Your task:
Bring together every line in the data that includes "computer".

■ ■ ■ ■

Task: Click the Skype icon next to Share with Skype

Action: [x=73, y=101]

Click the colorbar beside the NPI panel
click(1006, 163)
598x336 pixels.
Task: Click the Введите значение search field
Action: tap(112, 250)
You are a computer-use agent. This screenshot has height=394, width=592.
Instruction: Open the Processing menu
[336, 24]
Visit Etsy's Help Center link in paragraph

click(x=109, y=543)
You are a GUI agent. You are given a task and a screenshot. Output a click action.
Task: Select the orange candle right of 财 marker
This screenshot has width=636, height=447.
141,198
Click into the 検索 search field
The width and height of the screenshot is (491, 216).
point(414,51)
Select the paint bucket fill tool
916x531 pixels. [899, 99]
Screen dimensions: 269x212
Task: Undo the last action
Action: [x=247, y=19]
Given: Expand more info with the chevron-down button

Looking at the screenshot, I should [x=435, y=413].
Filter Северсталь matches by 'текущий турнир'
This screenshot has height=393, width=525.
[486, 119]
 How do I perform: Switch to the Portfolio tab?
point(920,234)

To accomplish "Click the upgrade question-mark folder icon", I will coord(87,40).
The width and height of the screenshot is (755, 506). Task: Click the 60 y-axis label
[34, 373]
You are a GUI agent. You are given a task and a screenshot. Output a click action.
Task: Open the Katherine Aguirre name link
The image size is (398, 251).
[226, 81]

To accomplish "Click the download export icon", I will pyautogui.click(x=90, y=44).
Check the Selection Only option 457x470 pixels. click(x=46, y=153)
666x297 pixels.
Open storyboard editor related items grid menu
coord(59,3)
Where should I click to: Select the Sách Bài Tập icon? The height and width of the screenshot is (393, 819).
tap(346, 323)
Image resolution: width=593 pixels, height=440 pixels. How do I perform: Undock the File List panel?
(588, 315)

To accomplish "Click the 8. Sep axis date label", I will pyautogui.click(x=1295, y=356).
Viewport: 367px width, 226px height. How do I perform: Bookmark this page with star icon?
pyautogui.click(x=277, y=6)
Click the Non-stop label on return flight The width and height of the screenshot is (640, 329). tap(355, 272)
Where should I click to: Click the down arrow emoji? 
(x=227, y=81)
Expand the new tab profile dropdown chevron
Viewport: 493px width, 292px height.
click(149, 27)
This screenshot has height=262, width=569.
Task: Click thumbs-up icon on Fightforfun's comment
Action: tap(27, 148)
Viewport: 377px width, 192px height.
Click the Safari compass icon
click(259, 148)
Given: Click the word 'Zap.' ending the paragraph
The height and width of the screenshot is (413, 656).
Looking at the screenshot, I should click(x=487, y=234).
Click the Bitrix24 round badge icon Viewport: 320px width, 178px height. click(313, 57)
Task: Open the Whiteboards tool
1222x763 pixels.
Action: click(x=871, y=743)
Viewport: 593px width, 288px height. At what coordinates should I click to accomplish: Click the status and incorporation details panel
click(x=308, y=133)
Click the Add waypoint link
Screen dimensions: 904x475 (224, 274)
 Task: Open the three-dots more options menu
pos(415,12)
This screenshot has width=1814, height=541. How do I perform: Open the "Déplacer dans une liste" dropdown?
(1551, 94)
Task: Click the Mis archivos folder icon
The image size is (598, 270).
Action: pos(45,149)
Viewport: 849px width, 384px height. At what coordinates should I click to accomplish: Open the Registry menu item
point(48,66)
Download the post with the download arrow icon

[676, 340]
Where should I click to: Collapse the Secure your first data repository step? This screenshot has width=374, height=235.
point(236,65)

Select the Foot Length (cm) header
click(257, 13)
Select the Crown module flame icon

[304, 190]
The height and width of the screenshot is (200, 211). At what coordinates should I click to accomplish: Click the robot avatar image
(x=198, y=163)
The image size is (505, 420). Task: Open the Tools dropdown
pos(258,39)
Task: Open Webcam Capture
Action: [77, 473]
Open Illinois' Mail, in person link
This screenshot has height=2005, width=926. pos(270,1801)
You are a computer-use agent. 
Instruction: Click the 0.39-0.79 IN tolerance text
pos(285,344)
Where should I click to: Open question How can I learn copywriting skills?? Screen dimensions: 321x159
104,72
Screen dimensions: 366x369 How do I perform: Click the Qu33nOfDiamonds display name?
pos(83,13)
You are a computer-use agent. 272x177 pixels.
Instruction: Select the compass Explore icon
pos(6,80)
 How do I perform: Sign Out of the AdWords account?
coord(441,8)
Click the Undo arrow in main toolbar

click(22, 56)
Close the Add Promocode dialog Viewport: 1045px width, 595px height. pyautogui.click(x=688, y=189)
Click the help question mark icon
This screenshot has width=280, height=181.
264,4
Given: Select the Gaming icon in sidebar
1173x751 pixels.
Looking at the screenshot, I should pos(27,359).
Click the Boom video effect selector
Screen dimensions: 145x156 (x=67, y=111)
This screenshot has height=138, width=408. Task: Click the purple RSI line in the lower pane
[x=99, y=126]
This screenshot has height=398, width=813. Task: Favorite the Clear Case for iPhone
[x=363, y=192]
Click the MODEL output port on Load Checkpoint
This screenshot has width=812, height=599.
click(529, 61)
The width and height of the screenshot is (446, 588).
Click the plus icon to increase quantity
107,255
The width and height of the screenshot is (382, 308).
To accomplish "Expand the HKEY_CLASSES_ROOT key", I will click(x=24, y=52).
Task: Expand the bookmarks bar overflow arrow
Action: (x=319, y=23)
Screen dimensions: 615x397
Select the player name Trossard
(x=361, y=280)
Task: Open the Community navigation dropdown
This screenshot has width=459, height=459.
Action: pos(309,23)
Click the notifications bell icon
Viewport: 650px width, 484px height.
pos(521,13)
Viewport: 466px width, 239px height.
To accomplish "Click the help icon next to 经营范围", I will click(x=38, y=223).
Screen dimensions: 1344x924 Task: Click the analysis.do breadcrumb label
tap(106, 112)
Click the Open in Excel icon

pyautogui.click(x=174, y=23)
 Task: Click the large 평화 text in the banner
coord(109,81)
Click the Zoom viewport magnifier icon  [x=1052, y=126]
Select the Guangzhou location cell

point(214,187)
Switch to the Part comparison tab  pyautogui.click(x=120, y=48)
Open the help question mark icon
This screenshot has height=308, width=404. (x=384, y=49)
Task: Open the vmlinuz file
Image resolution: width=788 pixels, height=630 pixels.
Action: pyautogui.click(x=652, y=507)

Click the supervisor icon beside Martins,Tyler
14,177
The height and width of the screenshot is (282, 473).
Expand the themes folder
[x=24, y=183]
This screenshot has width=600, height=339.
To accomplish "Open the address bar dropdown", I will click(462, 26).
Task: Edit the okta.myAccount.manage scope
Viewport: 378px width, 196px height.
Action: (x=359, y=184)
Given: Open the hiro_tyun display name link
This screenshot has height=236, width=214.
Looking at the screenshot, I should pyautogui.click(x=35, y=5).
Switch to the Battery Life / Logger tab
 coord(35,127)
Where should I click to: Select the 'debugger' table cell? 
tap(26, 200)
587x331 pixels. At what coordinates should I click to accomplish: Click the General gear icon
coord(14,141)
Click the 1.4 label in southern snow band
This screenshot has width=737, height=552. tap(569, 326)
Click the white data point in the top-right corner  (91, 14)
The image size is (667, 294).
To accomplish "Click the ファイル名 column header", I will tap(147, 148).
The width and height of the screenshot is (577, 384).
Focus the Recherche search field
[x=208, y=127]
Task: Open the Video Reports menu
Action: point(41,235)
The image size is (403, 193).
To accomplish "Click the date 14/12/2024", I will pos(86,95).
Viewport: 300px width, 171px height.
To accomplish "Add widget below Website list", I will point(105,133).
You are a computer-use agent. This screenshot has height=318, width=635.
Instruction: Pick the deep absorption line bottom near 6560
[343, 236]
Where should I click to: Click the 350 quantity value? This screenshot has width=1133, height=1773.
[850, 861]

■ ■ ■ ■

Task response:
You are a computer-use agent. This screenshot has height=394, width=592.
You are a computer-use agent. 
You are a computer-use agent. 272x177 pixels.
You are a computer-use agent. This screenshot has height=318, width=635.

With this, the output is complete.